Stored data
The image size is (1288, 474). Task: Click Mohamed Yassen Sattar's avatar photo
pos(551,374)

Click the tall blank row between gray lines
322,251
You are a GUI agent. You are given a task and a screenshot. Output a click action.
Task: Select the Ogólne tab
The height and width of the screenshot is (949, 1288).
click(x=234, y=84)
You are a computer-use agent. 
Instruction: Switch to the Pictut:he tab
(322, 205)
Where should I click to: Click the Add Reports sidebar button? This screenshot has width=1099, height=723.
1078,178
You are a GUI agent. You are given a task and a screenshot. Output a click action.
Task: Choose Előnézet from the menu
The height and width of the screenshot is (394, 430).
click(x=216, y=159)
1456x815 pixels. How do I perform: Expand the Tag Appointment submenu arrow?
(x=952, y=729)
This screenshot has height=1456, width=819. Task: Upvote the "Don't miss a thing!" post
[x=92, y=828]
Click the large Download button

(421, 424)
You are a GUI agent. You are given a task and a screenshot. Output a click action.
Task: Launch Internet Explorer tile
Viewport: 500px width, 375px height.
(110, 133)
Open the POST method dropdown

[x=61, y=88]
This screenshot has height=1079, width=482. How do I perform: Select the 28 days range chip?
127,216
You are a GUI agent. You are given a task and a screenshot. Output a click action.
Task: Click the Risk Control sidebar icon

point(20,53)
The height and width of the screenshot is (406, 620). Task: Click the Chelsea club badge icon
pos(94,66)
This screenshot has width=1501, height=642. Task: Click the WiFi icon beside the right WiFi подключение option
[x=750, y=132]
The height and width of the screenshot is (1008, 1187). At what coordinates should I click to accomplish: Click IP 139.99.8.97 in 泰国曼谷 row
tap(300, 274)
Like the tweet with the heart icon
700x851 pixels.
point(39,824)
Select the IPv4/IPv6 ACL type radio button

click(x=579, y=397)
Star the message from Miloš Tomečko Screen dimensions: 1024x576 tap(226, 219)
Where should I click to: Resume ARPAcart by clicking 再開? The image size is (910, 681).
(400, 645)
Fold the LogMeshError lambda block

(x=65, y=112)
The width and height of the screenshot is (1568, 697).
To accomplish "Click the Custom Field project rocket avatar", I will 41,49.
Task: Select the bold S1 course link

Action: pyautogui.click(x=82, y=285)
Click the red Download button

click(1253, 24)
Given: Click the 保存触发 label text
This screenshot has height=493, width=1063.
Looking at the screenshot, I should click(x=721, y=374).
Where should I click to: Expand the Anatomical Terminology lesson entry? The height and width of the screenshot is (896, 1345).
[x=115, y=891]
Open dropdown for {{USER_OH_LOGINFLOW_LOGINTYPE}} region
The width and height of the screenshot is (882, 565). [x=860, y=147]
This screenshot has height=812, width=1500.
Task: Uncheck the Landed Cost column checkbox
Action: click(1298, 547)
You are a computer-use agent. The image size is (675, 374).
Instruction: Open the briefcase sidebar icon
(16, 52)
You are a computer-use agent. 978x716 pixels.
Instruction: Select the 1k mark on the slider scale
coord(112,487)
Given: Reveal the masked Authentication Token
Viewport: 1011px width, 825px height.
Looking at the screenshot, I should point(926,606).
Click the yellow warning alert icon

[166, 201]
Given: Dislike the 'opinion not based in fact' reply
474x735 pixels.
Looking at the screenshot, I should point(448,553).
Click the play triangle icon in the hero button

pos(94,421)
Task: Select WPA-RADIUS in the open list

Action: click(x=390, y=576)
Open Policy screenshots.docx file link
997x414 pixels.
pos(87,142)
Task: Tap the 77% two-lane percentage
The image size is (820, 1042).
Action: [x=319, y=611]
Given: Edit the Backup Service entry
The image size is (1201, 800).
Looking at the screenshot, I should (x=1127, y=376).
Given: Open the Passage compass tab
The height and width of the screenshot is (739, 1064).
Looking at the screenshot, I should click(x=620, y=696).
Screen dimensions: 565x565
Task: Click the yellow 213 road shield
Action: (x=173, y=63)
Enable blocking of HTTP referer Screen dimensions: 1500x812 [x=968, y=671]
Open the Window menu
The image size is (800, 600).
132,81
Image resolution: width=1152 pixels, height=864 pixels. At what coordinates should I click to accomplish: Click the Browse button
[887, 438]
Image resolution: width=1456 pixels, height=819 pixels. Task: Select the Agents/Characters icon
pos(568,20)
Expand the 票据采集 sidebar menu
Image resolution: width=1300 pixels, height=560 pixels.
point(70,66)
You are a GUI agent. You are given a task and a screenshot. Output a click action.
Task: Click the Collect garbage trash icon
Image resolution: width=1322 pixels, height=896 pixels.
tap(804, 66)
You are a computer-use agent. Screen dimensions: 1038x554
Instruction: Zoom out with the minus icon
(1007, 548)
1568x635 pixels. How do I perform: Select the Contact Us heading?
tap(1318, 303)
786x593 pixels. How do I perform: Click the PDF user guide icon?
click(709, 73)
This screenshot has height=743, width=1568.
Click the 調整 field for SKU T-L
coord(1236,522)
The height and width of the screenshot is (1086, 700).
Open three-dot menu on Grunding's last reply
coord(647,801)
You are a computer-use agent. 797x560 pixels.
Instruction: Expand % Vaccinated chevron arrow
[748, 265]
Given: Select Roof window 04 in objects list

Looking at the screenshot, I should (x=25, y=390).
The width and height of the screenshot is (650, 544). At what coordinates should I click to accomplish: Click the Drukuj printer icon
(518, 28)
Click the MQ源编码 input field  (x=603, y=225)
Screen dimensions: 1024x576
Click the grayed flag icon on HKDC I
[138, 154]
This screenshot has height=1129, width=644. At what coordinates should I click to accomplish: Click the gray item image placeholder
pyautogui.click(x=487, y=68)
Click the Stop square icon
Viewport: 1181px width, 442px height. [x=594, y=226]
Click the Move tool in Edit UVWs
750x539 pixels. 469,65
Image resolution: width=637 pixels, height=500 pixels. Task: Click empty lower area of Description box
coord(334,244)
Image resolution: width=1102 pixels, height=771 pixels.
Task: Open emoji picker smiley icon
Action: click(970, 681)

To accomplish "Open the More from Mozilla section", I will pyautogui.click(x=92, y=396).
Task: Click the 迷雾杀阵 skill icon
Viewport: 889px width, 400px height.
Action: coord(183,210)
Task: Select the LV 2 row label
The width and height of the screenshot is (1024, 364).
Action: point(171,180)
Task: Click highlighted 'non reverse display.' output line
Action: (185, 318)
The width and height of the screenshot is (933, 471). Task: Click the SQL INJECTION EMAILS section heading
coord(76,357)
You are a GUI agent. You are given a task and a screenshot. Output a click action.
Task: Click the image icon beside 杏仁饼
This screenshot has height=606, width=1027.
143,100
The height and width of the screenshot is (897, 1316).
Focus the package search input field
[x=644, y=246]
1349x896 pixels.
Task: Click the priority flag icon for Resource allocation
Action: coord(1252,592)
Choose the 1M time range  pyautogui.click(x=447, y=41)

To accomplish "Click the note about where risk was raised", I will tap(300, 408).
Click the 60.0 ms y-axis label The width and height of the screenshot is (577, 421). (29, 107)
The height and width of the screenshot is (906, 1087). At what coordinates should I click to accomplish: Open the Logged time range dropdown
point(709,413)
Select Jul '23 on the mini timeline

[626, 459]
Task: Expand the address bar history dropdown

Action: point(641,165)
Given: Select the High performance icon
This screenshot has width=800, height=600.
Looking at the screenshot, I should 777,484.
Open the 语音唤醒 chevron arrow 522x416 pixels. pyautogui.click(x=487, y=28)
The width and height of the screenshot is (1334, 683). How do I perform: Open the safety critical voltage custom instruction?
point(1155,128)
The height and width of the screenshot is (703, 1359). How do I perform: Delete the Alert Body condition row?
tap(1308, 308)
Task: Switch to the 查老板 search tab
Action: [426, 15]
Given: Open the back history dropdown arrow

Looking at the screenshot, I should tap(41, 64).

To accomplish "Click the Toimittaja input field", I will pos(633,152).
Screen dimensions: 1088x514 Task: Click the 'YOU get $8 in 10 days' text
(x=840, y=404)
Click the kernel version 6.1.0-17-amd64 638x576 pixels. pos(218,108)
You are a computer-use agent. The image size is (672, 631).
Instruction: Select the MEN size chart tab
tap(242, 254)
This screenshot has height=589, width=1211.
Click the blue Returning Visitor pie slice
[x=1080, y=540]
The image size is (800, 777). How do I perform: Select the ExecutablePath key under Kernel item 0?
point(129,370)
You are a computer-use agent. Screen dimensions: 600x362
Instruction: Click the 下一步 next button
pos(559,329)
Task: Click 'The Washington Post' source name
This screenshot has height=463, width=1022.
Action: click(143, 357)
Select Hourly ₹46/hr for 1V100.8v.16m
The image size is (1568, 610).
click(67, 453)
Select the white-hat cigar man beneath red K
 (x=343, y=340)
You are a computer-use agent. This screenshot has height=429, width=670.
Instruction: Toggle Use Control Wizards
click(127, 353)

### What is expected
Each line of the data that contains "from" should be counted; please give only the number.

### Solution below
3